> _Your task_
Everything from the line holding "Collapse the 시스템 설정 section" through the last line of the listing needs to be repeated exactly, with no other lines.

> _Supplied information_
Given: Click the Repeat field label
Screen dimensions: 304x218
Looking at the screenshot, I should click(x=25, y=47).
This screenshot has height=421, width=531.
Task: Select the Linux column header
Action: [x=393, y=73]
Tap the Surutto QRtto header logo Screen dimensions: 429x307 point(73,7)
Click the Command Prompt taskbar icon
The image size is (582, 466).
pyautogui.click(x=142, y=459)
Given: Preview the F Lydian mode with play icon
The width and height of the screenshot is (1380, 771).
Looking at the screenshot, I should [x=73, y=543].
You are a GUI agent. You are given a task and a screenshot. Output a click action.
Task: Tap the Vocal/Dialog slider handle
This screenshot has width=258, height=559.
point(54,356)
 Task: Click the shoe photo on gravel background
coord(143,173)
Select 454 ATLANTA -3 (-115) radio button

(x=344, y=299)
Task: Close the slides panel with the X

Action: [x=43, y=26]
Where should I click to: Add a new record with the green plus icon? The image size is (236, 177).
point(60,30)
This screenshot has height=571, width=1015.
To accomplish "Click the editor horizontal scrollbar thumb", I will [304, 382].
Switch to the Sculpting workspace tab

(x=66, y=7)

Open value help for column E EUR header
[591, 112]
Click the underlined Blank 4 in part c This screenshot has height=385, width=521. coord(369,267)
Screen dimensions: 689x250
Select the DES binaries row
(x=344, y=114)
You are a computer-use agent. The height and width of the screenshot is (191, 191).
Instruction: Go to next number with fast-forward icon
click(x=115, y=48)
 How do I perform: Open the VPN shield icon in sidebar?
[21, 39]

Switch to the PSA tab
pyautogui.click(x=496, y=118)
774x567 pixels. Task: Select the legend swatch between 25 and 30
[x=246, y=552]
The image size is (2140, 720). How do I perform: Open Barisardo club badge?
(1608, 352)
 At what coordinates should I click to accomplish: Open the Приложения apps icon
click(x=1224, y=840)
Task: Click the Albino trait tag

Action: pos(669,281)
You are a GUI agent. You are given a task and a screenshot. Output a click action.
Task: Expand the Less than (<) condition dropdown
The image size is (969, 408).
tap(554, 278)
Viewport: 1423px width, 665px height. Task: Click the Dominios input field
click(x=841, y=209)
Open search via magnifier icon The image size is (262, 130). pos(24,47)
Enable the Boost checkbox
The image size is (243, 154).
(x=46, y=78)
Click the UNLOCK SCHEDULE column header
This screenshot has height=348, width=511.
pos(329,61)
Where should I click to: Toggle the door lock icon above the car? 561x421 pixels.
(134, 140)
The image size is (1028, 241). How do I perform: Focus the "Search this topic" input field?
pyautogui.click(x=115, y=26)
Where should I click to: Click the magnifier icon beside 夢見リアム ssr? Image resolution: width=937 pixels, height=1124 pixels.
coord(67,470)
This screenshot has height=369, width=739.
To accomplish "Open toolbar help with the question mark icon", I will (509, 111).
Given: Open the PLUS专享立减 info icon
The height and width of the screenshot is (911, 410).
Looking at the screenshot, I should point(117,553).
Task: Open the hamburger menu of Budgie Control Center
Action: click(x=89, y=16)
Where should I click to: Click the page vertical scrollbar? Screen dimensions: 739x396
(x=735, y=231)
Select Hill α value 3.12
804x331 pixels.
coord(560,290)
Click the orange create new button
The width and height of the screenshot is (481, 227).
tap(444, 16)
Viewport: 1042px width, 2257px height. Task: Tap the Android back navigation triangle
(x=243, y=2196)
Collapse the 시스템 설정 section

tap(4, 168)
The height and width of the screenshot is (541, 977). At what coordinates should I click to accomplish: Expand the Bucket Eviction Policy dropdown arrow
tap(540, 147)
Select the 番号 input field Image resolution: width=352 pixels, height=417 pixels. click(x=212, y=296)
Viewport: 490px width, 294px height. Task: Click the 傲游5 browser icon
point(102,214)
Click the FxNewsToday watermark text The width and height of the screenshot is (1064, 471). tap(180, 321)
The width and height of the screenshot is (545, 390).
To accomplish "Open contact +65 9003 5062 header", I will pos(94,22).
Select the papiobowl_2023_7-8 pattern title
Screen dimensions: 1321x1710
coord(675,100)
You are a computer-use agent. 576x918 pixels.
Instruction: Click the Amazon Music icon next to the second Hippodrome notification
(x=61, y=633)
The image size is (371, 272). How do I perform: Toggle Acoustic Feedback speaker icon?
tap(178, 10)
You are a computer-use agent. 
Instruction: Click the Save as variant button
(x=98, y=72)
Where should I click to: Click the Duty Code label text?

> _Expected answer_
Collapse the 시스템 설정 section

tap(4, 168)
The height and width of the screenshot is (541, 977). At what coordinates should I click to accomplish: Expand the Bucket Eviction Policy dropdown arrow
tap(540, 147)
Select the 番号 input field Image resolution: width=352 pixels, height=417 pixels. click(x=212, y=296)
Viewport: 490px width, 294px height. Task: Click the 傲游5 browser icon
point(102,214)
Click the FxNewsToday watermark text The width and height of the screenshot is (1064, 471). tap(180, 321)
The width and height of the screenshot is (545, 390).
To accomplish "Open contact +65 9003 5062 header", I will pos(94,22).
Select the papiobowl_2023_7-8 pattern title
Screen dimensions: 1321x1710
coord(675,100)
You are a computer-use agent. 576x918 pixels.
Instruction: Click the Amazon Music icon next to the second Hippodrome notification
(x=61, y=633)
The image size is (371, 272). How do I perform: Toggle Acoustic Feedback speaker icon?
tap(178, 10)
You are a computer-use agent. 
Instruction: Click the Save as variant button
(x=98, y=72)
Where should I click to: Click the Duty Code label text?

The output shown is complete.